- _Given problem_:
Please edit the lines from the one containing "Click the meet.google.com address bar" through the one containing "point(283,21)", replacing "skill" with "ability" and keeping everything else unchanged. Leave the pictures out of your answer.

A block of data
<<<<
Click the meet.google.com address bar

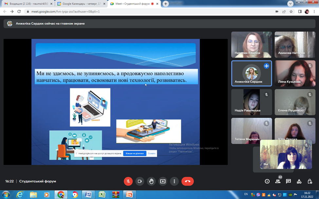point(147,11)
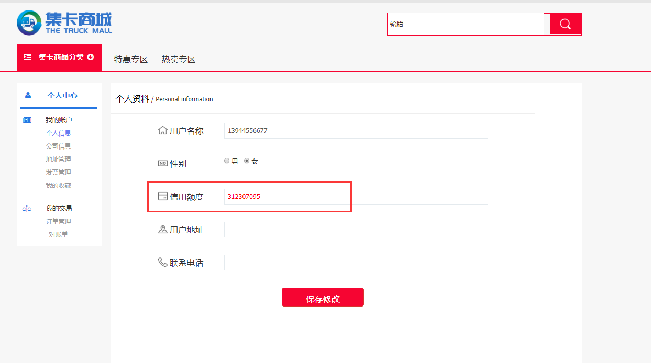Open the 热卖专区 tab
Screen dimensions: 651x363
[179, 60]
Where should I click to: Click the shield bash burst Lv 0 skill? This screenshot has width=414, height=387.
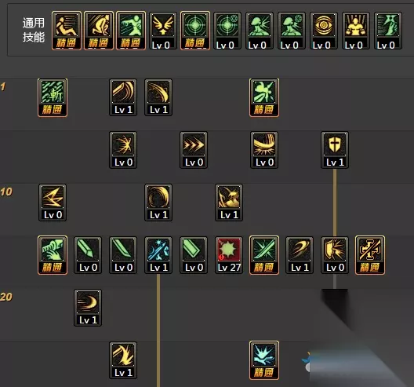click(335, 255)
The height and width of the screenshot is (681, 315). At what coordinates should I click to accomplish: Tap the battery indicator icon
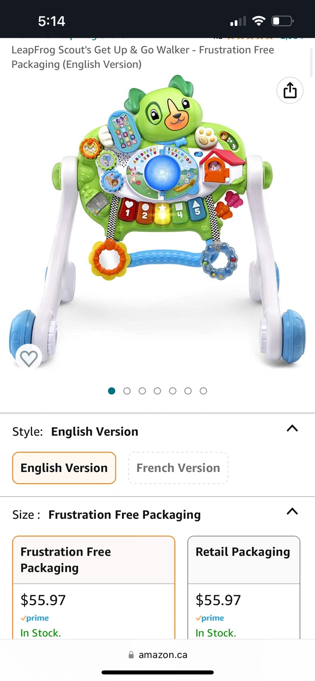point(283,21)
>>>>
<<<<
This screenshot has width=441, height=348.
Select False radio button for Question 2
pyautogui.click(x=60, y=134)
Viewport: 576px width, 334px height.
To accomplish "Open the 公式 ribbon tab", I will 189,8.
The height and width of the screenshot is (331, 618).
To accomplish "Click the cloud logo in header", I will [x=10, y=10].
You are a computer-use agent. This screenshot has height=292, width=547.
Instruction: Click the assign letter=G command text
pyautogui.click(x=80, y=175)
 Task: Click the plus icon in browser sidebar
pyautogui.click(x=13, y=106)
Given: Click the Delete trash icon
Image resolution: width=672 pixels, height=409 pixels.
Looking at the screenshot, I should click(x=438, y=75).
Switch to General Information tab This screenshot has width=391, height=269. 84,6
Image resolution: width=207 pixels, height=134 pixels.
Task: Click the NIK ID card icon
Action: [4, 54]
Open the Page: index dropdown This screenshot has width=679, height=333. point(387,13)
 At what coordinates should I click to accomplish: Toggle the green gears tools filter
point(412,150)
>>>>
- _Output below_:
Click the meet.google.com address bar

point(147,11)
Open the 热卖专区 tab
Screen dimensions: 651x363
[179, 60]
Where should I click to: Click the shield bash burst Lv 0 ability? This screenshot has width=414, height=387.
click(335, 255)
The height and width of the screenshot is (681, 315). At what coordinates should I click to accomplish: Tap the battery indicator icon
point(283,21)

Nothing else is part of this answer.